In terms of capital flow, Southbound funds made small-scale net purchases today. By the close, Southbound funds had cumulatively net purchased about HKD 2.2 billion worth of Hong Kong stocks.

Outlook for the Future
Guangfa Securities is optimistic about the rebound opportunities in the second quarter, especially from April to May (not a reversal trend), attributing this to three types of negative factors being fully digested: First, annual reports have been fully disclosed, with uncertainties regarding performance, buybacks, and capital expenditures resolved; Second, the peak of March's share lock-up period has ended, with the scale of lock-ups declining in the second quarter, providing an opportunity for sentiment-driven clearance of negatives; Third, overseas liquidity pressure has eased, and expectations of Trump’s visit to China may boost preferences. Rate cut expectations have dropped to zero, and once geopolitical and inflation disturbances are digested, there is room for valuation recovery.

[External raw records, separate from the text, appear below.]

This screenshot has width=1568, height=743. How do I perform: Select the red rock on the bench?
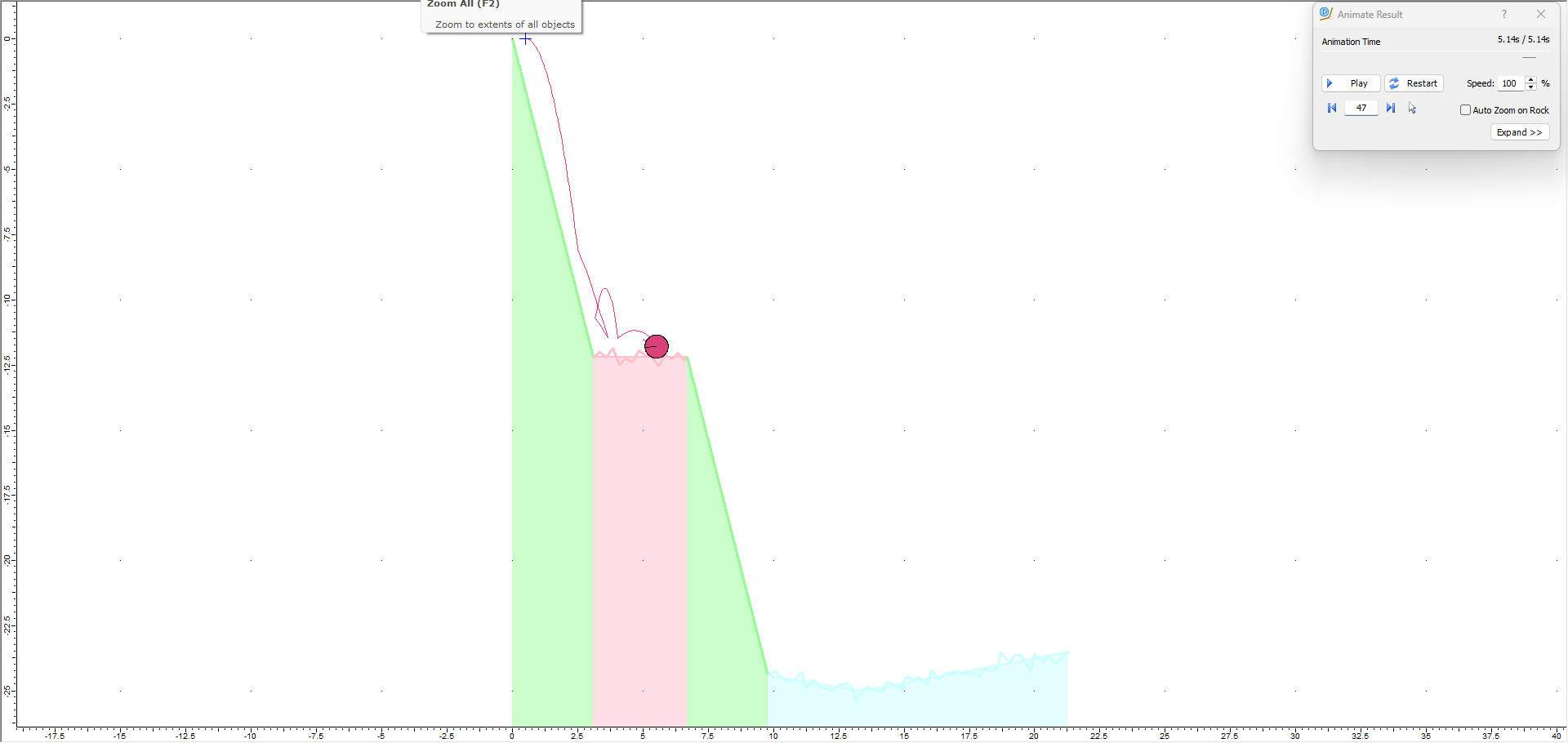657,347
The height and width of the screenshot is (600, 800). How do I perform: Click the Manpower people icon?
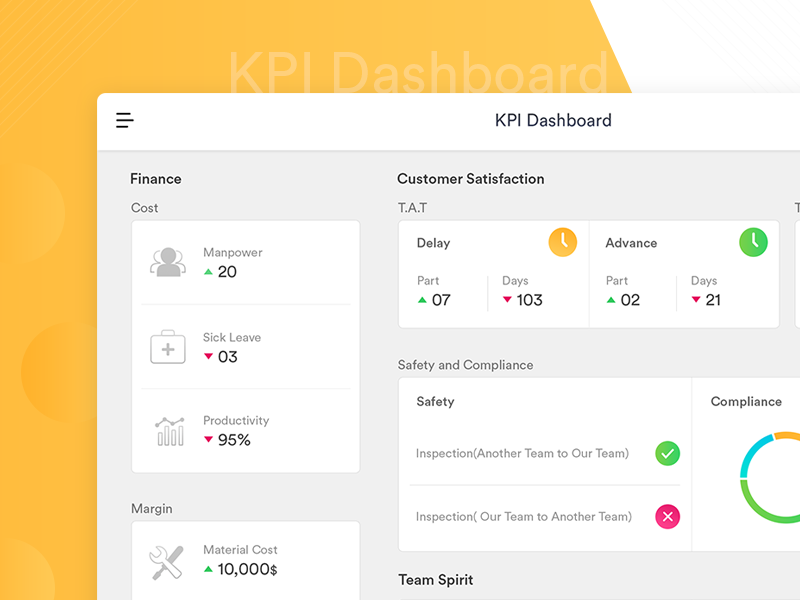coord(167,262)
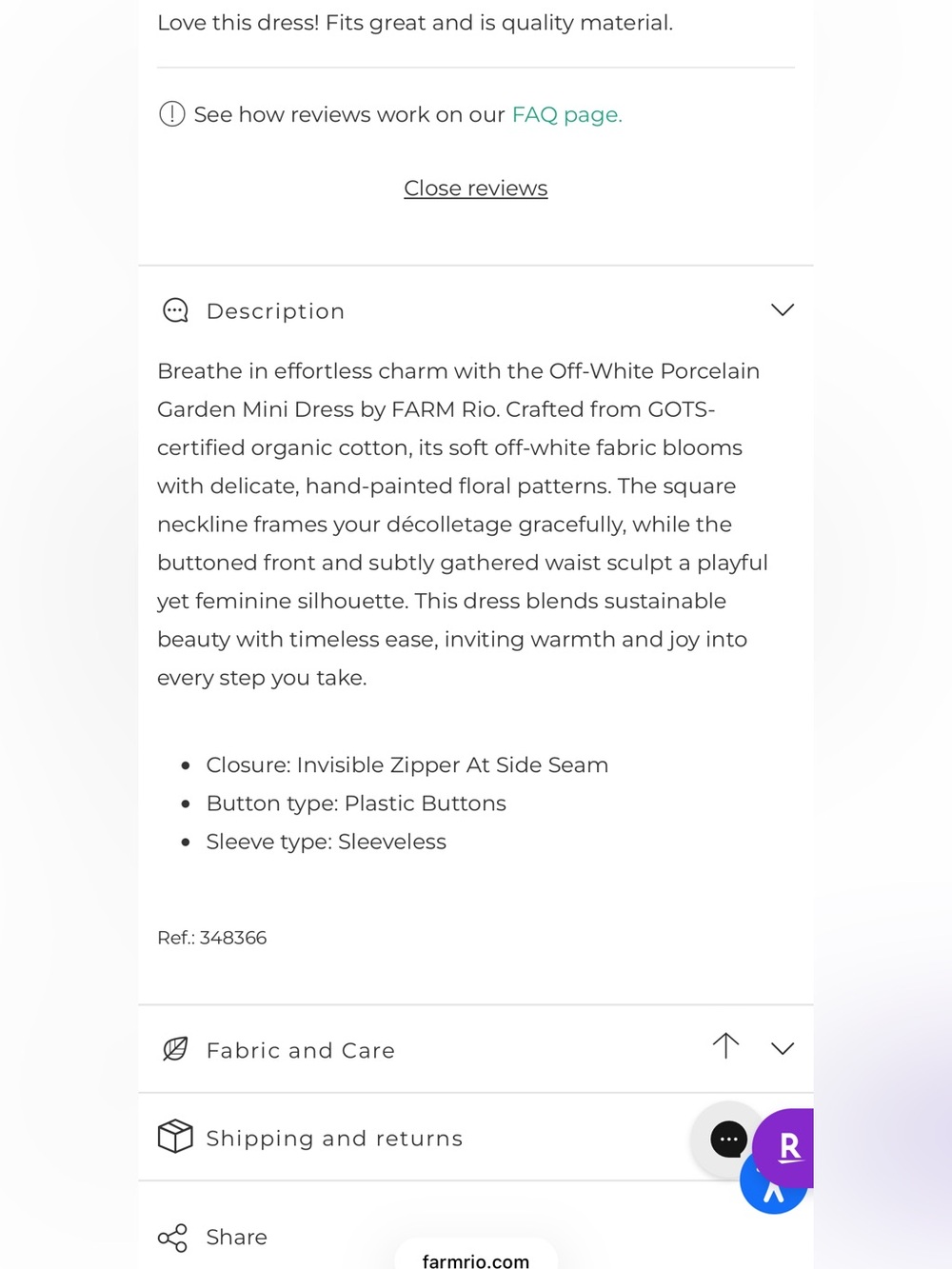Open the purple Rakuten R badge

point(785,1147)

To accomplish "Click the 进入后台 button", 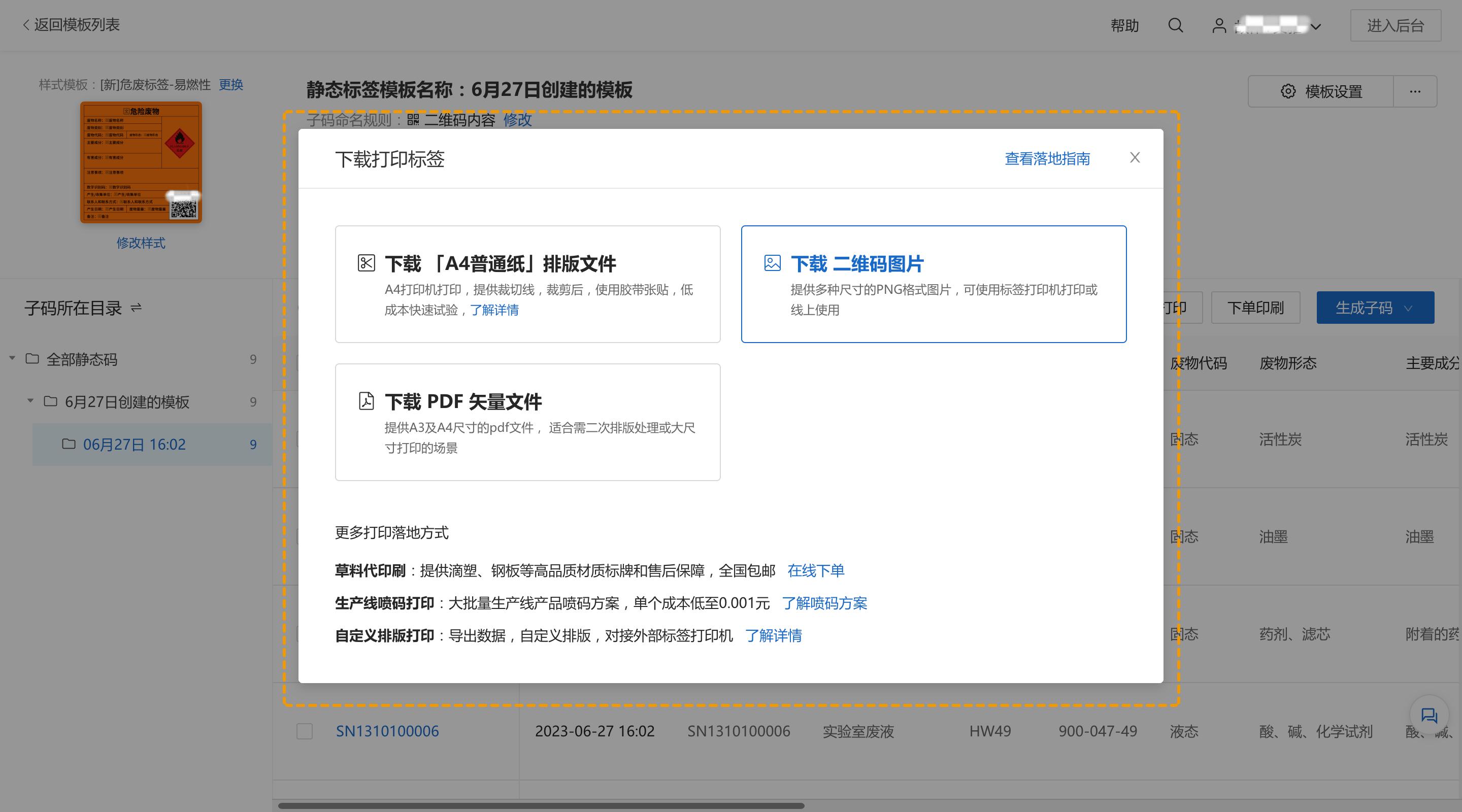I will tap(1395, 25).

China Galaxy Securities believes that the main driving logic of the market may shift from reliance on loose liquidity to earnings improvement, with fundamentals gaining more weight. The core strategy for the Hong Kong stock market can transition from conservative to active positioning, allowing for moderate aggressiveness. However, it must be emphasized that crude oil prices remain the anchor for market sentiment pricing.